» Task:
Rewrite the stretch of the embeddings text from "Embeddings are powerful" through "in the model.", swapping "typos" for "misspellings".

A useful split for production. If sentiment classification is the goal (score each feedback entry, aggregate trends, detect crisis spikes), a dedicated sentiment model outperforms a general embedding. The dedicated model is trained for the task; the embedding is trained for similarity. For vocabulary discovery (what phrasings express distress in our corpus?), the embedding remains the right tool. It surfaces the lexicon the expert validates. Two tasks, two tools. Sarcasm (“Oh great, another Monday”) breaks both, and reliability there needs context the verbatim usually doesn’t provide.

The pattern here is the article’s larger one. First impression: this looks like emergent emotional understanding. Look closer: it is keyword-similarity with a smarter notion of “close”. Apply accordingly: use the model to discover the vocabulary you didn’t have; don’t ask it to understand the intent behind the vocabulary.

Embeddings are powerful and limited in specific, predictable ways.

• Section 1: what they handle. Synonyms, paraphrase, typos, cross-lingual queries, and polysemy work well, with each generation of model widening the safety margin.
• Section 2: where they break. Two distinct roots. First, sometimes the term simply isn’t in the model.
• Section 2.1 made this concrete with pool: a random train-timetable sentence beat the reinsurance paraphrase on three of four models. Enterprise vocabulary lives here. Second, when the term is in the model, the embedding ranks by term similarity, not by question-to-answer mapping.
• Section 2.2 showed this directly on the simplest queries. From that second root cascade negation (section 2.3), exact values (section 2.4), topical proximity beating answer relevance (section 2.5), and signal dilution in long context (section 2.6). A whole catalog of “obvious” failures (OOV identifiers, Boolean composition, counting, temporal predicates, multi-hop reasoning) needs no demo.
• Section 3: how to use them in production. Use embeddings line by line as a synonym-tolerant Ctrl-F (section 3.1). When you do need to bridge the question-to-answer gap, the load-bearing piece is the keywords that the answer would contain, not the embedding of the rewritten query (section 3.2). The production answer is a curated keyword dictionary, built by experts and bootstrapped by line-level embedding discovery (section 3.3). Embeddings aren’t the production retriever; they’re how you find the keywords that the production retriever then uses, fast, auditably, every time.

» Dataset content:
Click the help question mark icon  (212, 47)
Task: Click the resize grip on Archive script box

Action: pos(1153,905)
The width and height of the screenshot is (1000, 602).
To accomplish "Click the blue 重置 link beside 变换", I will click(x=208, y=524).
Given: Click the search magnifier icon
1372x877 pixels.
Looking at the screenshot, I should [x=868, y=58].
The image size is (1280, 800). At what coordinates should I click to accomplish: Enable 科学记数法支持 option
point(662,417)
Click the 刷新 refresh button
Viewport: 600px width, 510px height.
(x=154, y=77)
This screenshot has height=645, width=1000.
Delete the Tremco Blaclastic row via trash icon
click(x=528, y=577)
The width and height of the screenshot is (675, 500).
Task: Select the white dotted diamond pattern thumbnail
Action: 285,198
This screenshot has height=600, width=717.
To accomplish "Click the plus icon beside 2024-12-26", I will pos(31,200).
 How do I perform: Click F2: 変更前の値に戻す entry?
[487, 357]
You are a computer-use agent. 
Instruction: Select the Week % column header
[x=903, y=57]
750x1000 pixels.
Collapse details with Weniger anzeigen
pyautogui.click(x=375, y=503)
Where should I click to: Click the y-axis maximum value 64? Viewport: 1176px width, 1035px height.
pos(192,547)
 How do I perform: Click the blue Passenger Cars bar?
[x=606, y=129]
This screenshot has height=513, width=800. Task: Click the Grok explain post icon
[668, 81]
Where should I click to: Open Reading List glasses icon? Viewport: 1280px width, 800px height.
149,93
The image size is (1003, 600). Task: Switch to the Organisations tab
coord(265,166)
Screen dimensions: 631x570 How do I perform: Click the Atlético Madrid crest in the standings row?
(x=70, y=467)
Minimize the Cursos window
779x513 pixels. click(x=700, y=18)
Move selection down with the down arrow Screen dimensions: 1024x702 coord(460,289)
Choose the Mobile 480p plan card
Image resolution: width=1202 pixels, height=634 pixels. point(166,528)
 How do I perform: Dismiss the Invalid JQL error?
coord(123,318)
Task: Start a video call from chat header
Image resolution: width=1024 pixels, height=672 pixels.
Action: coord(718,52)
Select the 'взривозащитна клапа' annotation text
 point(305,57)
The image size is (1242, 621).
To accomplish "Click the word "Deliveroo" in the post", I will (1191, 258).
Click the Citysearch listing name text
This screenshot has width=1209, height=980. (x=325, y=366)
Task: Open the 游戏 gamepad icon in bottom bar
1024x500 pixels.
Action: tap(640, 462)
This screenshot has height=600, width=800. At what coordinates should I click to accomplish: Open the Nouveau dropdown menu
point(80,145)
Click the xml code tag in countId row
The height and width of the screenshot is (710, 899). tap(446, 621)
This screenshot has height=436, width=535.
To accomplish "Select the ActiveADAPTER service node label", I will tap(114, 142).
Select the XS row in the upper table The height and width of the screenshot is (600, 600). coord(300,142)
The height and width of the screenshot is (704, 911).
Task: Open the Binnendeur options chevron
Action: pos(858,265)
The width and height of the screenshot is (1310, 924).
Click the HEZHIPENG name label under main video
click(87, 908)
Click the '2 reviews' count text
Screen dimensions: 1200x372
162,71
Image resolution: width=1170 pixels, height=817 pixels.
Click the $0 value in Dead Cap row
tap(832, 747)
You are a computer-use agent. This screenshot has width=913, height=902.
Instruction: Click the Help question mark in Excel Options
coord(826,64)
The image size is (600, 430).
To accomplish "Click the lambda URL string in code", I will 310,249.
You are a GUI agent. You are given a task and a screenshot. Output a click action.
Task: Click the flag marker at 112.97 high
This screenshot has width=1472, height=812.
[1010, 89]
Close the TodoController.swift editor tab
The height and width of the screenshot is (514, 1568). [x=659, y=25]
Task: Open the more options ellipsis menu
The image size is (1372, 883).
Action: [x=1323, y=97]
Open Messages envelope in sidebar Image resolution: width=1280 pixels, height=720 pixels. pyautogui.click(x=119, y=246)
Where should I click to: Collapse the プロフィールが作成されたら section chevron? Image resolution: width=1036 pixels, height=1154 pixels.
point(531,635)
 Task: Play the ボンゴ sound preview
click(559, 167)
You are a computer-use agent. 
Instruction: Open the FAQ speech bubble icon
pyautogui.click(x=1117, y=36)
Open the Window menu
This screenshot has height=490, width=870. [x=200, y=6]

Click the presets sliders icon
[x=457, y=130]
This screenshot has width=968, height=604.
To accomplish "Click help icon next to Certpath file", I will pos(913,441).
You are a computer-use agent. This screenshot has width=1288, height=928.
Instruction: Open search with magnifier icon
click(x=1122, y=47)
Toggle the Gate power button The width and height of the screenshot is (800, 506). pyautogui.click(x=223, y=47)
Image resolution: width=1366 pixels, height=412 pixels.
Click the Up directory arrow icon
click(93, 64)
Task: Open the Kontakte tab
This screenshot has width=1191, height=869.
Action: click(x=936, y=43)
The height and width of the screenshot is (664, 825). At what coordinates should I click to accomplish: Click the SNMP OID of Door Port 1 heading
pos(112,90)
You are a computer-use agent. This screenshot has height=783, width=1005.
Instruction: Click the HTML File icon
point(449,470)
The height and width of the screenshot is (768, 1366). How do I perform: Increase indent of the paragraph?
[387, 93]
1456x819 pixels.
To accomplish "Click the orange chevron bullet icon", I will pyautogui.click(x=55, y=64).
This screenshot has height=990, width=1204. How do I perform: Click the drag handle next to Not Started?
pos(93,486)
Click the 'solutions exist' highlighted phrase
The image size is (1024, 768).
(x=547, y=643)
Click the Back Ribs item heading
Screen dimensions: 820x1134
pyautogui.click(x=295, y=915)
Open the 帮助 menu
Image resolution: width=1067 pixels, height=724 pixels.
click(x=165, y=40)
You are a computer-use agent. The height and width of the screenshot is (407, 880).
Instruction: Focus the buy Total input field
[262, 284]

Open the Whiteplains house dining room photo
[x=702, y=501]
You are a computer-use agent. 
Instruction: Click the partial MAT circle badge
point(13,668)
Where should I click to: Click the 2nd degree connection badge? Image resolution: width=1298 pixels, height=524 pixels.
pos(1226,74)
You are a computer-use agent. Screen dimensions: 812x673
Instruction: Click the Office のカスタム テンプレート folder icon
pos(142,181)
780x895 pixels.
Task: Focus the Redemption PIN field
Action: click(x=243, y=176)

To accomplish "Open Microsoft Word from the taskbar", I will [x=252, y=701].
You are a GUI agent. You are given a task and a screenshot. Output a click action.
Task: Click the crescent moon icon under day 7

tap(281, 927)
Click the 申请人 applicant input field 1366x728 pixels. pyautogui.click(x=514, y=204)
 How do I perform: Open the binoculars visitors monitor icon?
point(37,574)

» Response area:
Embeddings are powerful and limited in specific, predictable ways.

• Section 1: what they handle. Synonyms, paraphrase, misspellings, cross-lingual queries, and polysemy work well, with each generation of model widening the safety margin.
• Section 2: where they break. Two distinct roots. First, sometimes the term simply isn’t in the model.